The staples of user/group management and access control are here, supported with access logs. It also has a built-in web server with MySQL and PHP support, along with support for six different dynamic DNS services. Media support is handled by Twonky, and it also packs an iTunes server.

You can control the dual 120mm fans manually to optimise for silence or performance, set Wake on LAN, power on/off scheduling, set the device's behaviour if it unintentionally loses power (whether it powers on or off afterwards, or remembers its previous state), and view any number of stats from CPU usage down to the temperature of various components.

Backup options are exhaustive too; you can run scheduled backups using Rsync or to your Amazon S3 service, it supports Apple's Time Machine, it'll copy set folders to an external drive whenever it's plugged in or alternatively will copy data from a USB drive to a predefined directory if it's plugged in the front USB port.

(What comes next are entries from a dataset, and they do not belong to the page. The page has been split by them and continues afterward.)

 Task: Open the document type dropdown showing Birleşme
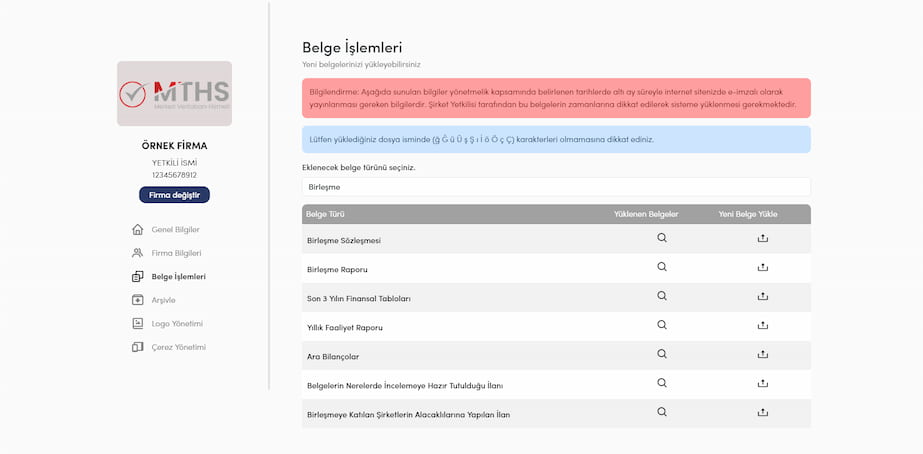click(556, 187)
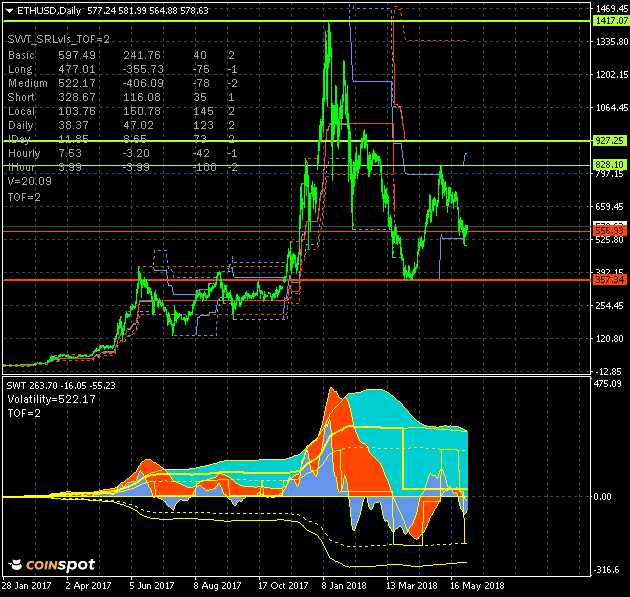Click the 5 Jun 2017 date label

pyautogui.click(x=150, y=585)
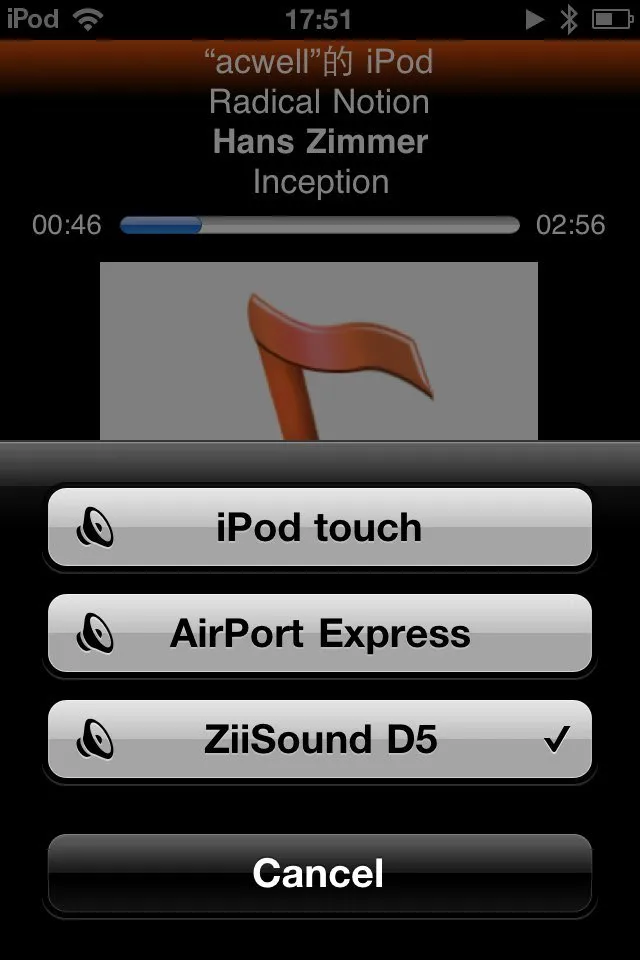
Task: Tap the Hans Zimmer artist name
Action: pos(320,141)
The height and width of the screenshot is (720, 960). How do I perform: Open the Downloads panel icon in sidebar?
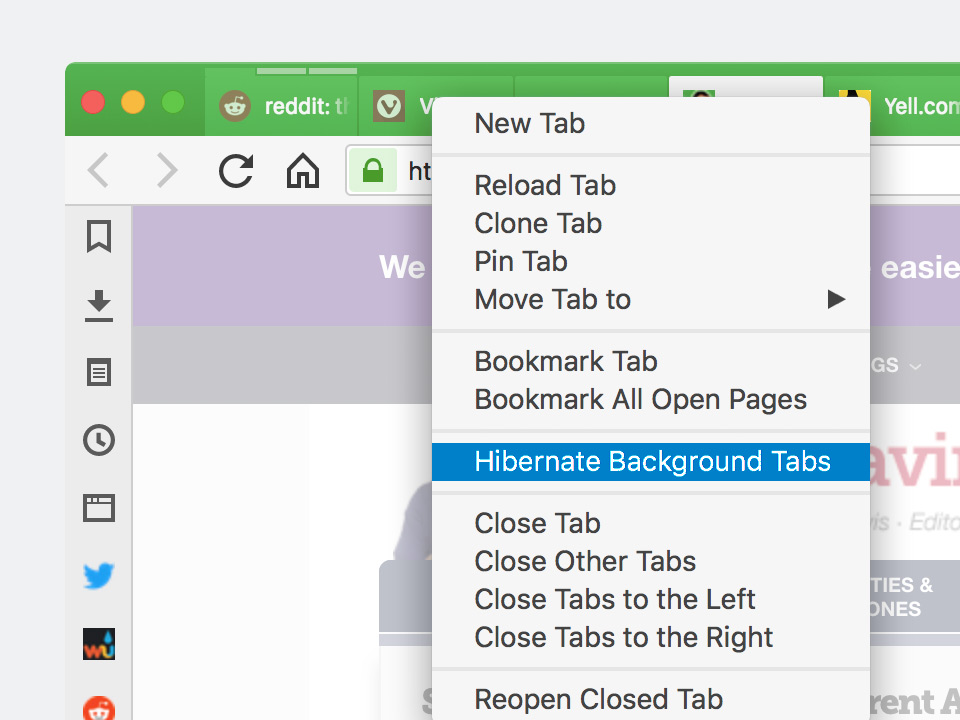click(99, 306)
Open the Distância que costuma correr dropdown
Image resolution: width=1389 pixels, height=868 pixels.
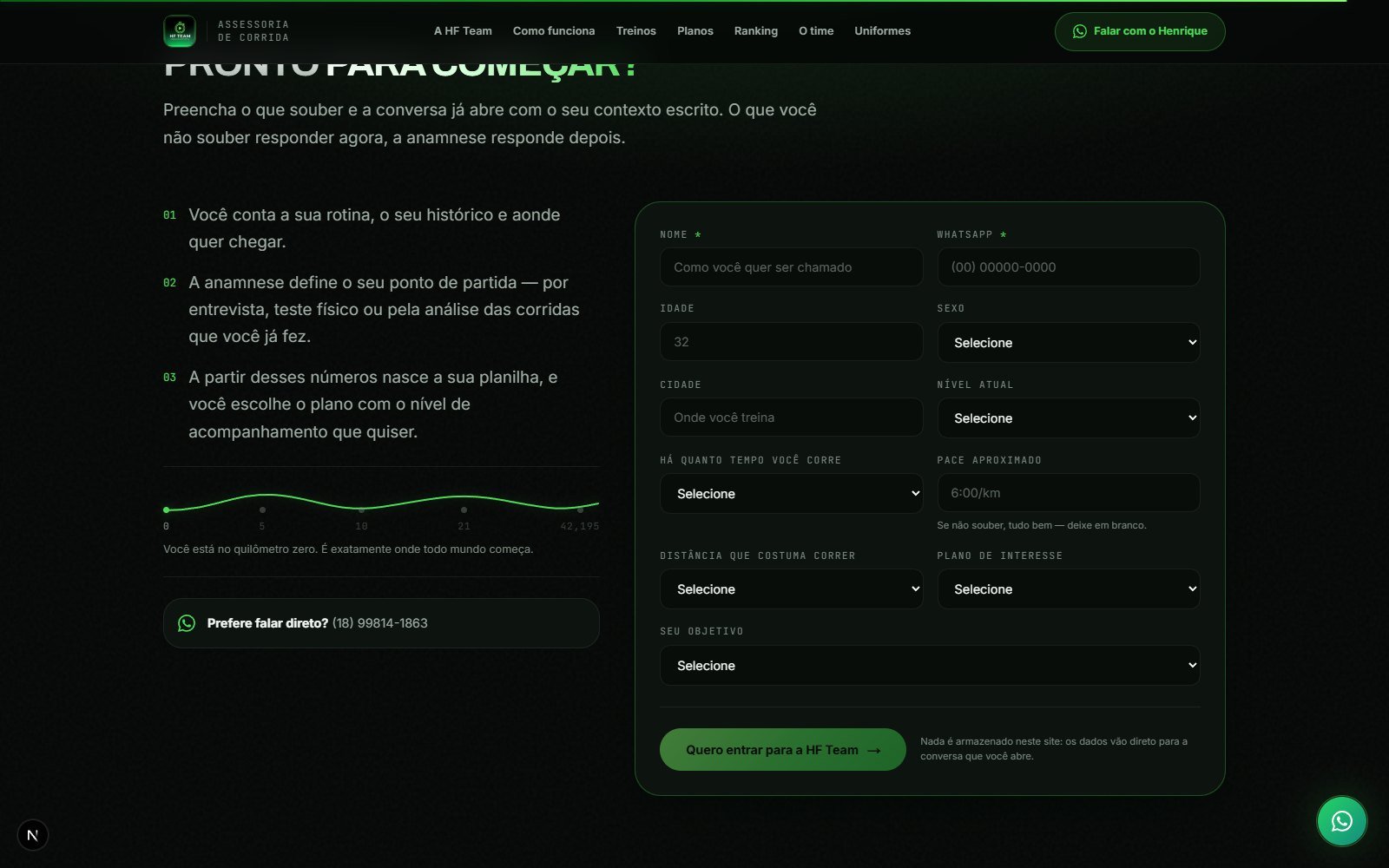coord(791,589)
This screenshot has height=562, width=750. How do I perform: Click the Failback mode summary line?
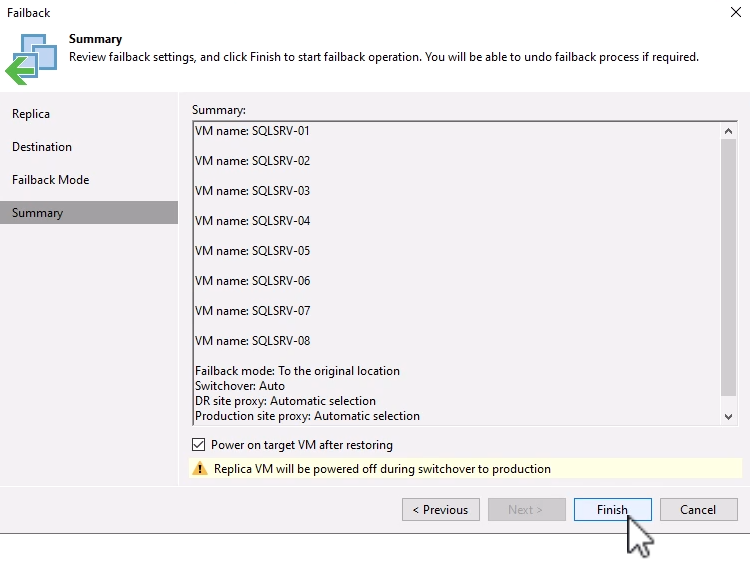(x=297, y=371)
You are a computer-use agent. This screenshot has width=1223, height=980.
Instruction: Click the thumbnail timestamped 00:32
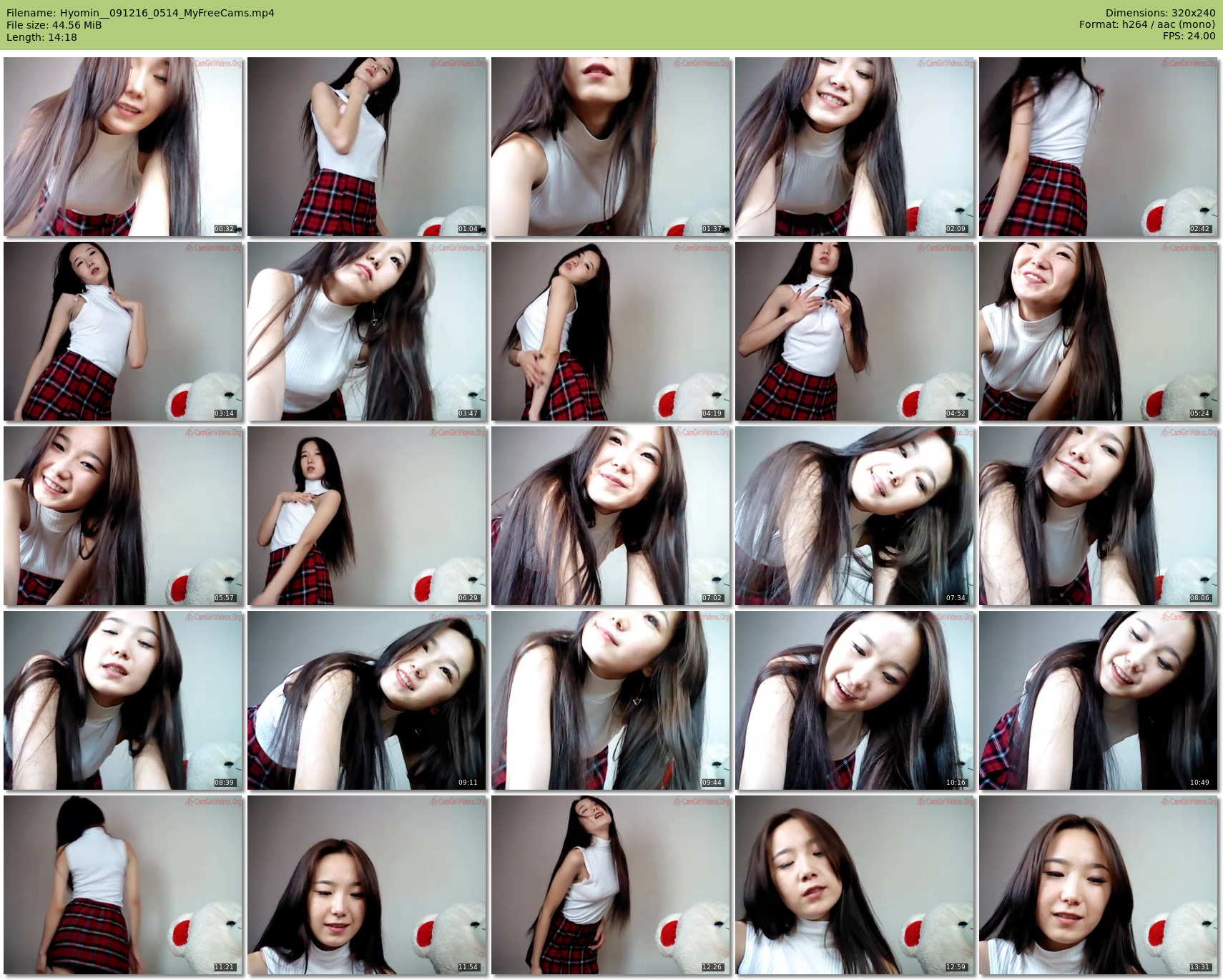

As with previous QNAP NAS devices, the remaining functionality is broken into a number of "Stations". Not much has happened with the Multimedia Station since we last looked at it — despite being able to identify several media types, it can only really be used for remotely viewing and identifying images. It can plug into Cooliris, but is otherwise of limited application, not handling song previews or even movie thumbnails.

Multimedia Station

The only real use of the Multimedia Station is to identify images remotely — it doesn't do song previews or movie thumbnails. (Screenshot by Craig Simms/CNET Australia)

Much more useful is the Download Station, which can run BitTorrent, HTTP and FTP downloads, and schedule these downloads to run only between specific hours.

Download Station

The Download Station lets your NAS run your BitTorrent, HTTP and FTP downloads, letting you switch off your own PC when it's not being used. (Screenshot by Craig Simms/CNET Australia)

If you happen to use IP cams you can also use QNAP's Surveillance Station — although we had no IP cams on hand to test this functionality.

If this wasn't enough for you, the functionality can be extended through QNAP's QPKG plug-in system, adding support for SqueezeBox, WordPress, news group downloads and more. QNAP's forums are also active, meaning support isn't too far away.

Performance

Being Core 2 Duo based and with 2GB RAM, the TS-809 Pro is at the top end of prosumer NAS — consequently we expected good performance, and we weren't disappointed. Using a 1GB test file over SMB, we were treated to maximum speeds of 122MB/s from the NAS, and 92.7MB/s to it, with performance generally settling around the 73MB/s mark.

FTP provided a speed boost, with maximum speeds of 180MB/s recorded from the NAS, and 130MB/s to it, with performance once again settling down to the 73MB/s mark. These maximums of course exceed gigabit Ethernet's theoretical speed of 125MB/s (which shouldn't be reachable due to overheads), so we can only guess some odd caching is going on here.

We're impressed with the QNAP TS-809 Pro. It's solidly built, excellently featured and a high-level performer. While we'd like to see the Multimedia and Download stations receive more functionality, for most people and small businesses the TS-809 Pro comes as a highly recommended device — providing you can afford it.